__WHAT THIS TASK INVOLVES__: In the entries that follow, the lines from the one with "[Founder of queer" through the one with "test (29, 1925)" are the ones to write out, exactly and with both ends included. Nothing else should appear.

__ENTRIES SUPPLIED__:

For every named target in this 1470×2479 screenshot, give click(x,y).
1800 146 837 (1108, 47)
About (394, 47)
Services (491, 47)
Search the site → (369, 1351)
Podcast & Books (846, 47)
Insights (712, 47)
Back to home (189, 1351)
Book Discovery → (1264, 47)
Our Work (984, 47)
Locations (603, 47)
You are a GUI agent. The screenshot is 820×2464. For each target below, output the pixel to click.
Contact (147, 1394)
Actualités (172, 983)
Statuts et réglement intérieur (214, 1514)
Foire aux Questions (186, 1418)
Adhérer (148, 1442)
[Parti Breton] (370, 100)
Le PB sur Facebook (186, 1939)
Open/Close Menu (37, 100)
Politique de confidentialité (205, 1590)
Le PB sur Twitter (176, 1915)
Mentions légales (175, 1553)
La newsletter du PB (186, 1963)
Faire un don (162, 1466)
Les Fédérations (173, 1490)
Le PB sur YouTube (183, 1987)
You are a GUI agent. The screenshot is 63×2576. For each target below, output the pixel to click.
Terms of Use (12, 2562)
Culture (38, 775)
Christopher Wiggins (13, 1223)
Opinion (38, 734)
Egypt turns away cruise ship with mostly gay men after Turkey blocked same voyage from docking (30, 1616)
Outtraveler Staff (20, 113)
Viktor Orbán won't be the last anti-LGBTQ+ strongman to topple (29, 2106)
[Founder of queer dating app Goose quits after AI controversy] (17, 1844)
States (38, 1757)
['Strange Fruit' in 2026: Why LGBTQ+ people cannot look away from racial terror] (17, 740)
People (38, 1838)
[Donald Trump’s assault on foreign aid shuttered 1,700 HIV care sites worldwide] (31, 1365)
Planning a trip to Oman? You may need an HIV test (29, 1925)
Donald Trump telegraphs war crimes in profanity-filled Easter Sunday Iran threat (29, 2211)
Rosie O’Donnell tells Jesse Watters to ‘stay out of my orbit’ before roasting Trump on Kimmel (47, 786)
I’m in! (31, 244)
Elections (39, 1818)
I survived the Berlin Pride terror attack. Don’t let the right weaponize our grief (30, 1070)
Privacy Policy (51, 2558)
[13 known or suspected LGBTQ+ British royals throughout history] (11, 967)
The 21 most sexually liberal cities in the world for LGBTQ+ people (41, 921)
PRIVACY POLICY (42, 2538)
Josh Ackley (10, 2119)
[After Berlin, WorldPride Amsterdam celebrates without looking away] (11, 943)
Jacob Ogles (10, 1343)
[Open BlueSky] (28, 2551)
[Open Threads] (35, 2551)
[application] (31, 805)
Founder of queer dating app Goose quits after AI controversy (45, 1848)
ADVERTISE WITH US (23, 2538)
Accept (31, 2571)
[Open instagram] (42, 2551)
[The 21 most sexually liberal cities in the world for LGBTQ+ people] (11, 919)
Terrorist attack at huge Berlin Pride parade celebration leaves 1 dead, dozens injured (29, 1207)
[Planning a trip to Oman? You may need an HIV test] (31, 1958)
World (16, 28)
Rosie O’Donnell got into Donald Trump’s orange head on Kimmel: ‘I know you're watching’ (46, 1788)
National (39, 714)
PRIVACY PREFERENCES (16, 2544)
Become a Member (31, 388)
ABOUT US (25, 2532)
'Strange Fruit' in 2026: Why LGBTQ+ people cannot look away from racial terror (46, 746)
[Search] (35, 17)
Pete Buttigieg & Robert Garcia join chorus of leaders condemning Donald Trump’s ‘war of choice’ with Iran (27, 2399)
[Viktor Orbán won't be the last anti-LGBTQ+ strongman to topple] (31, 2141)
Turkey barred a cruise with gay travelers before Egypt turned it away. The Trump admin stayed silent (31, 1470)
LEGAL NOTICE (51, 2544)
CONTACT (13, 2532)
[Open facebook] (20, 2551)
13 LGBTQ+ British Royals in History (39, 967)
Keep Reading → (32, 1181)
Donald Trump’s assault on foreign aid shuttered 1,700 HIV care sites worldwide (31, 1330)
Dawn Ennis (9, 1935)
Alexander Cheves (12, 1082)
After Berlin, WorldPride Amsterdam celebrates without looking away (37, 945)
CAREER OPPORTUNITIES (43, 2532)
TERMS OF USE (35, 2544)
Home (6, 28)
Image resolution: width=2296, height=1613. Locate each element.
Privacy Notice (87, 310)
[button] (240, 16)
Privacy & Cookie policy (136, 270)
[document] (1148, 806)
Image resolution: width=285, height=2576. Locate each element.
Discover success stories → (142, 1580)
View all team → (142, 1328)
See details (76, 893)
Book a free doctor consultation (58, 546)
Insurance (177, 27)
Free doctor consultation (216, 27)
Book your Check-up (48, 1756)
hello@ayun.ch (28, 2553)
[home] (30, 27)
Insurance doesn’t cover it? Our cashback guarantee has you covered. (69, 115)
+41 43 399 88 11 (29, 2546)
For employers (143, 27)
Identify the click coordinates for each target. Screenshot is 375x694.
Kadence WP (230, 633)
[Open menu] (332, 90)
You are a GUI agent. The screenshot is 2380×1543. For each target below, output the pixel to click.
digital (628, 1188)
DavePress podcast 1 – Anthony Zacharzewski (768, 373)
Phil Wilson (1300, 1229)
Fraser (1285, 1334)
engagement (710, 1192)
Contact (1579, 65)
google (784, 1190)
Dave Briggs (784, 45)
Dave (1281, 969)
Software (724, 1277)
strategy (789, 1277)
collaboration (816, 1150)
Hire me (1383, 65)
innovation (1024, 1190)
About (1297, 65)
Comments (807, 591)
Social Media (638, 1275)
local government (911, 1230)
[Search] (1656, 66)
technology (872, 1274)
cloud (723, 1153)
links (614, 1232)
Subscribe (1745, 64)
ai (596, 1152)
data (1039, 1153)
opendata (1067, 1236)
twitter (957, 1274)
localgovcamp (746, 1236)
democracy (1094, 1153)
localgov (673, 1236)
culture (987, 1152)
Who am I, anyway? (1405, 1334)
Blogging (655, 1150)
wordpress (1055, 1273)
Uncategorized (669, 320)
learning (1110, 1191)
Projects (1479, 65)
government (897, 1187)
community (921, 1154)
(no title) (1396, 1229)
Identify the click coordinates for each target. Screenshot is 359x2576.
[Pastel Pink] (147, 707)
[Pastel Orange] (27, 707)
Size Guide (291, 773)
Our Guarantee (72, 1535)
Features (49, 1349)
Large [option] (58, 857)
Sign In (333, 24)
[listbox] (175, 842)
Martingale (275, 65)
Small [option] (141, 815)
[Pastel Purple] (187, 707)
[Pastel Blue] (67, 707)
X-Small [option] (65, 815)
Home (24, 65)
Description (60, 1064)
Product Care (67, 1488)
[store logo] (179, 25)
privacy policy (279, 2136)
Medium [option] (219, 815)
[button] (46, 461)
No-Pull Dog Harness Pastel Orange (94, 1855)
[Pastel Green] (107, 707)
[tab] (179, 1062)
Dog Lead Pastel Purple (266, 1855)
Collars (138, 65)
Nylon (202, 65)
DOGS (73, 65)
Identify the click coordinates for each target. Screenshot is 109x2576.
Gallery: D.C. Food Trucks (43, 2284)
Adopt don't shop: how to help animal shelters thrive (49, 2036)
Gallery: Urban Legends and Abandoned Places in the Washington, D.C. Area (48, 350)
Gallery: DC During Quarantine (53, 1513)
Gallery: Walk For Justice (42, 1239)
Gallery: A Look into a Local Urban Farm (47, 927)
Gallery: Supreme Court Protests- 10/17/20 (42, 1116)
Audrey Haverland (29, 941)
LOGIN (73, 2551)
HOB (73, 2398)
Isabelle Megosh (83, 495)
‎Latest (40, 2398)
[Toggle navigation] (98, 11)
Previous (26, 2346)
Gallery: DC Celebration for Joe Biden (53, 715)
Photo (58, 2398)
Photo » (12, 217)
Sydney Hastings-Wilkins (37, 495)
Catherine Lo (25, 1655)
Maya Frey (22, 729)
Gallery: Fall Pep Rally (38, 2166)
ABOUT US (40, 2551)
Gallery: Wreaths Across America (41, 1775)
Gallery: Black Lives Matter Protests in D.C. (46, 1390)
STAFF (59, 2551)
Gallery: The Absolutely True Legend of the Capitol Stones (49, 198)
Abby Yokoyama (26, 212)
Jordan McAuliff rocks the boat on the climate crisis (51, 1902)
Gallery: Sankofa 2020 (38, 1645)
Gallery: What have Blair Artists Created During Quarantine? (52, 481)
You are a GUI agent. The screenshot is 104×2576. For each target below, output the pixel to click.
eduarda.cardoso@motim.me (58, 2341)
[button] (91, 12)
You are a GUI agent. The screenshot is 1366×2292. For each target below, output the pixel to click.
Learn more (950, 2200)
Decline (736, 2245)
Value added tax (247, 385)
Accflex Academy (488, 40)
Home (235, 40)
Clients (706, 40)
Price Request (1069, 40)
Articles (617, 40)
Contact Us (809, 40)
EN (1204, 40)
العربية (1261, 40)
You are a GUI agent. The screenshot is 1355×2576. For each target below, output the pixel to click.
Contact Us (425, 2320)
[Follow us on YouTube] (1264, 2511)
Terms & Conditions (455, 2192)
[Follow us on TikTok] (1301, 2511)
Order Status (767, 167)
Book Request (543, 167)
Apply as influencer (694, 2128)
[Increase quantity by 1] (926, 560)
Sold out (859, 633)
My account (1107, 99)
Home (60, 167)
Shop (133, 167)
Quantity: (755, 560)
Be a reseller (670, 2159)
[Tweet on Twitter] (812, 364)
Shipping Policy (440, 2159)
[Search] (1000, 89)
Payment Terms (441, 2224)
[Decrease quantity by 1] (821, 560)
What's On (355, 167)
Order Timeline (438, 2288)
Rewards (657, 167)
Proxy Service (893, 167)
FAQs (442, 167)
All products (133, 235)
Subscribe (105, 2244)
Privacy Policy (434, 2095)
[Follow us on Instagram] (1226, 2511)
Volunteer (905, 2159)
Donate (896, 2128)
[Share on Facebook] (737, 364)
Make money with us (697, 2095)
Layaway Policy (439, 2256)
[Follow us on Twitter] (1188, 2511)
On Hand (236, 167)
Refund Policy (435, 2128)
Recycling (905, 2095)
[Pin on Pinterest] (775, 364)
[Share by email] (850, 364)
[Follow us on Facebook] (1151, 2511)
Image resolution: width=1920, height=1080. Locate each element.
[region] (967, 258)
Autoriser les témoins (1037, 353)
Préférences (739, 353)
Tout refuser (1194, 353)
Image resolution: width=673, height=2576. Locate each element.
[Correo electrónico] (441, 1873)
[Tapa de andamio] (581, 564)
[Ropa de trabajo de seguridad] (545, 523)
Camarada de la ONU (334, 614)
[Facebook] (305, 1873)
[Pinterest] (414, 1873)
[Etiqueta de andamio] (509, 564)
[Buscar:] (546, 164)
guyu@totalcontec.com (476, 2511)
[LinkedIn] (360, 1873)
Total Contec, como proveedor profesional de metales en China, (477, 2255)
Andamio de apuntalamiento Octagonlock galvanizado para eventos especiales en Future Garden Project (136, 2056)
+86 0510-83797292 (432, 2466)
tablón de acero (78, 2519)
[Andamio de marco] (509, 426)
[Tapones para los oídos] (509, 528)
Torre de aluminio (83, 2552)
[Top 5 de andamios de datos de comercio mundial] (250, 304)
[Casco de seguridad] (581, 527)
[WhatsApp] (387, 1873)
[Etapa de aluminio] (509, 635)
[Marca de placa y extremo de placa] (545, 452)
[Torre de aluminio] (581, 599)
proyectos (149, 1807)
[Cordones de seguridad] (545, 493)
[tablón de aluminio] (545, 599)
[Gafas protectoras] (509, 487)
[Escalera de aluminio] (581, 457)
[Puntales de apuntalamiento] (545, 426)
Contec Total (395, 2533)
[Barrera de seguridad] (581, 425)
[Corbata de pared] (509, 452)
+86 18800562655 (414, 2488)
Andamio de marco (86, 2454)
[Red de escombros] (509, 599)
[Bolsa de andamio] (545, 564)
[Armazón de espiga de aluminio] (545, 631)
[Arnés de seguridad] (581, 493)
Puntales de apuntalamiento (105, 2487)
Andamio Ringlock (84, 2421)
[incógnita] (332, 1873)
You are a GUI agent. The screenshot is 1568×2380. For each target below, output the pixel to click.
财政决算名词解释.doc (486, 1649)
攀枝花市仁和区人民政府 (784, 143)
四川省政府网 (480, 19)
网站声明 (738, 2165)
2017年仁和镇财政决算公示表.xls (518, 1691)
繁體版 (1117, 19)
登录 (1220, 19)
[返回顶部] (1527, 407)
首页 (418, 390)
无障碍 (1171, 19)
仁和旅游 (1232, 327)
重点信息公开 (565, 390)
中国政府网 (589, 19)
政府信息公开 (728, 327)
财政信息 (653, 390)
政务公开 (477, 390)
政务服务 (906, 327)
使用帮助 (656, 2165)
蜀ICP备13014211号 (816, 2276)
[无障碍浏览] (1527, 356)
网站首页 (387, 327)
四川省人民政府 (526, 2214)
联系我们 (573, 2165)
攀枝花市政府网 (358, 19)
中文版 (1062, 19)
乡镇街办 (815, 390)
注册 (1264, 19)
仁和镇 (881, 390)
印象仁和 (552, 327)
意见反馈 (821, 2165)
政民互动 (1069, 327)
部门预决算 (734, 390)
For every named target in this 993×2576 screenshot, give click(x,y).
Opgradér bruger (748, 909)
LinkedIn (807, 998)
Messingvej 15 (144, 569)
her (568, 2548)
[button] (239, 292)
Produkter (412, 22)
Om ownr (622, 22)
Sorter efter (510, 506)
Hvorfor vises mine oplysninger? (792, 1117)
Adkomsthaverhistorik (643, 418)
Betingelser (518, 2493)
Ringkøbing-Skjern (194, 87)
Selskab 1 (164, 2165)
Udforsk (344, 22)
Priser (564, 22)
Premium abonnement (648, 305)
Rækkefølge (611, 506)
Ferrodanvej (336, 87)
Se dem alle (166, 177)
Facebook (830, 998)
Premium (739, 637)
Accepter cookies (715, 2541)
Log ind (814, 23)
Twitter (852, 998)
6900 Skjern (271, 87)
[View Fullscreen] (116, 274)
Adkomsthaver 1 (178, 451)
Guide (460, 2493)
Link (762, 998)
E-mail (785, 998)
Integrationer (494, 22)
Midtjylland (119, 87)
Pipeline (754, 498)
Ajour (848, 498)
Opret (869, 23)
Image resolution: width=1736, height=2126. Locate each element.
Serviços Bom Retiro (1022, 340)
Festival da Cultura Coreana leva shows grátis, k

__RESULT OF THIS EXERCISE__:
[Founder of queer dating app Goose quits after AI controversy] (17, 1844)
States (38, 1757)
['Strange Fruit' in 2026: Why LGBTQ+ people cannot look away from racial terror] (17, 740)
People (38, 1838)
[Donald Trump’s assault on foreign aid shuttered 1,700 HIV care sites worldwide] (31, 1365)
Planning a trip to Oman? You may need an HIV test (29, 1925)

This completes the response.